The Company has received several notices of claims from commercial payors and other third parties related to historical billing practices and claims against DVA Renal Healthcare (formerly known as Gambro Healthcare), a subsidiary of the Company, related to historical Gambro Healthcare billing practices and other matters covered by its 2004 settlement agreement with the Department of Justice and certain agencies of the U.S. government. The Company has received no further indication that any of these claims are active, and some of them may be barred by applicable statutes of limitations. To the extent any of these claims might proceed, the Company intends to defend against them vigorously; however, the Company may not be successful and these claims may lead to litigation and any such litigation may be resolved unfavorably. At this time, the Company cannot predict the ultimate outcome of these matters or the potential range of damages, if any.

A wage and hour claim, which has been styled as a class action, is pending against the Company in the Superior Court of California. The Company was served with the complaint in this lawsuit in April 2008, and it has been amended since that time.
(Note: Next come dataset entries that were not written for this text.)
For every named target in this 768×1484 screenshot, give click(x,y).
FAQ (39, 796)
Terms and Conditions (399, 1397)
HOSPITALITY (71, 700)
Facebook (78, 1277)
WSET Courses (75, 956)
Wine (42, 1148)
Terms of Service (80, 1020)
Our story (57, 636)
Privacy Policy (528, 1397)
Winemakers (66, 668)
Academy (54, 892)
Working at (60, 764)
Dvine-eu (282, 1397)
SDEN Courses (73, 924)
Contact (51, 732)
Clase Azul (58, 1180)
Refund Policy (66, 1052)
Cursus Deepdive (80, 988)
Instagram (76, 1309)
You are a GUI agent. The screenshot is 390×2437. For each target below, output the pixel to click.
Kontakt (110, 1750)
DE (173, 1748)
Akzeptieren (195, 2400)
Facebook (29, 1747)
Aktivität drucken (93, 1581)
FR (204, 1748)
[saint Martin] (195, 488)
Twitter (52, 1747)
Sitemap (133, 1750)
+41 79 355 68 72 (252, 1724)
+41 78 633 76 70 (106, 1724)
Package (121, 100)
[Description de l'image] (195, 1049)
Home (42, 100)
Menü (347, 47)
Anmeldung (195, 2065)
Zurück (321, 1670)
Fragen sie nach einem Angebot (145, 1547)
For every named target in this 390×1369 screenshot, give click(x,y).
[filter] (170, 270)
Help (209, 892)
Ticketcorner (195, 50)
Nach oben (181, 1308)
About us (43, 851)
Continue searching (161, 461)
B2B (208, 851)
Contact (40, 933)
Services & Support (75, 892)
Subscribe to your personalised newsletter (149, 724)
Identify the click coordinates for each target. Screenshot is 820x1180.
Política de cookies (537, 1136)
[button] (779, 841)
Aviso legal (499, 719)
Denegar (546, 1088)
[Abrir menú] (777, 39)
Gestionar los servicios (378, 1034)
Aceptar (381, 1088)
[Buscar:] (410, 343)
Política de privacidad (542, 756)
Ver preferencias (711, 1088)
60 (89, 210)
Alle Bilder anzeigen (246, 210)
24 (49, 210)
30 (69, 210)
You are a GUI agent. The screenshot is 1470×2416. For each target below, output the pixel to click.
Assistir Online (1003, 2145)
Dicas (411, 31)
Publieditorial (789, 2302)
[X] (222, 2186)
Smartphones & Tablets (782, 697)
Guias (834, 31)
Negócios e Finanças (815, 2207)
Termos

The complaint, as amended, alleges that the Company failed to provide meal periods, failed to pay compensation in lieu of providing rest or meal periods, failed to pay overtime, and failed to comply with certain other California Labor Code requirements. In September 2011, the court denied the plaintiffs’ motion for class certification. Plaintiffs appealed that decision. In January 2013, the Court of Appeals affirmed the trial court’s decision on some claims, but remanded the case to the trial court for clarification of its decision on one of the claims. The Company reached an agreement with the plaintiffs to settle the claim that was remanded to the trial court, and that settlement has been finalized. The amount of the settlement is not material to the Company’s consolidated financial statements. The Company intends to continue to vigorously defend against the remaining claims. Any potential settlement of the remaining claims is not anticipated to be material to the Company’s consolidated financial statements.

In addition to the foregoing, the Company is subject to claims and suits, including from time to time, contractual disputes and professional and general liability claims, as well as audits and investigations by various government entities, in the ordinary course of business. The Company believes that the ultimate resolution of any such pending proceedings, whether the underlying claims are covered by insurance or not, will not have a material adverse effect on its financial condition, results of operations or cash flows.